Les propriétaires des projets prétendent restaurer les terres dégradées par l’élevage extensif de bétail ou l’agriculture et promettent pour cela d’établir des « forêts plantées » dans des savanes dégradées [ce qui peut être discuté ou controversé], situées pour la plupart au sud du fleuve Meta, sur les hauts plateaux. Mais il faut préciser que la savane fait partie de la diversité des territoires terrestres, qu’ils ne sont pas tous boisés et que les sols couverts d’herbes ne signifie pas qu’ils sont dégradés.
« Les savanes de l’Orinoquia sont dominées par les graminées depuis 18 000 ans ou plus », explique Sergio Estrada. (8) Le boisement ou le reboisement des savanes n’est pas sans conséquences, surtout si l’on reprécise que la plupart des projets consistent en des monocultures d’espèces exotiques telles que les pins, les eucalyptus ou les acacias. (9)
Quelques impacts écologiques des monocultures d’arbres dans les savanes
Les plantations ne sont pas des forêts et, qu’il s’agisse de reboisement ou d’afforestation, elles entraînent nécessairement une perte de biodiversité des espèces qui perdent leur habitat ou sont remplacées par des espèces introduites. Lorsque la savane se transforme par l’œuvre humaine, les grands mammifères comme le fourmilier, dépendant des termites et des fourmis, s’enfuient à la recherche d’autres lieux pour se nourrir.
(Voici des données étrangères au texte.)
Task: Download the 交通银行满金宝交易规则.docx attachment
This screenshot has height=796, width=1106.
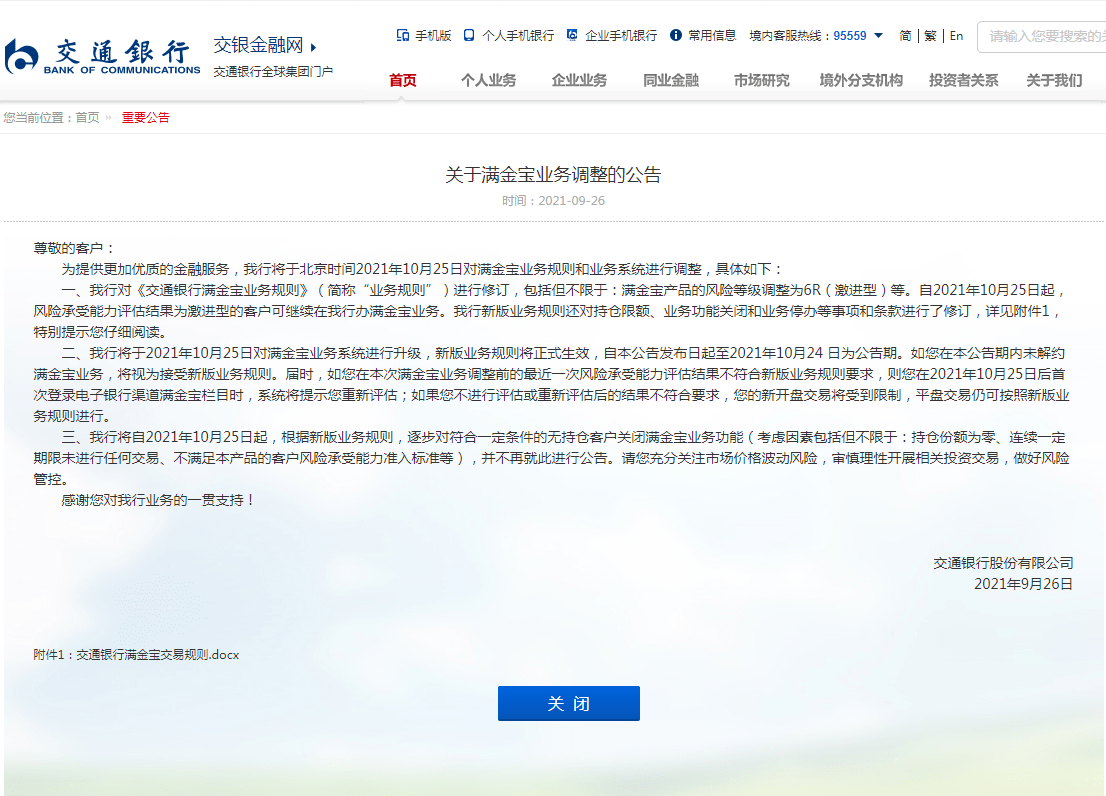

Les altérations sont multiples et inimaginables, par exemple, les espèces d’arbres exotiques ne produisent pas de fruits pouvant nourrir la faune locale. Certains perroquets sont les seuls à consommer les fruits de l’acacia (Acacia mangium). Cela génère un autre déséquilibre en favorisant la dispersion de cet arbre très invasif dans des endroits éloignés de l’endroit où il a été planté. (10)
En outre, plusieurs projets projettent de récupérer des terres dégradées tout en ayant établi des plantations au cœur de zones réputées pour leur bon état de protection, comme dans le cas du bassin de la rivière Bita, qui conserve près de 95 pour cent de sa couverture naturelle. (11) Dans les environs se trouve, notamment, une partie des plantations du projet Green Compass, propriété de la société Trafigura (un des plus grands négociants de combustibles fossiles au monde). La société a investi plus d’un milliard de dollars, par l’intermédiaire de sa filiale Impala pour adapter les infrastructures de transport de pétrole le long du fleuve Magdalena en Colombie. (12)
Le projet de boussole verte (dont la majorité des plantations se trouvent dans la zone surlignée en bleu dans la figure 1) est géré par Inverbosques. En 2024, 10 000 hectares, dont 90 pur cent d’eucalyptus, ont déjà été plantés à Vichada. La directrice de la société soutient la décision de planter des eucalyptus pour des raisons économiques. Selon elle, cette essence permet d’accélérer la capture de crédits carbone pour financer le projet, et « éventuellement » de planter des espèces indigènes, qui poussent très lentement et sont difficiles à rentabiliser économiquement et financièrement. (13)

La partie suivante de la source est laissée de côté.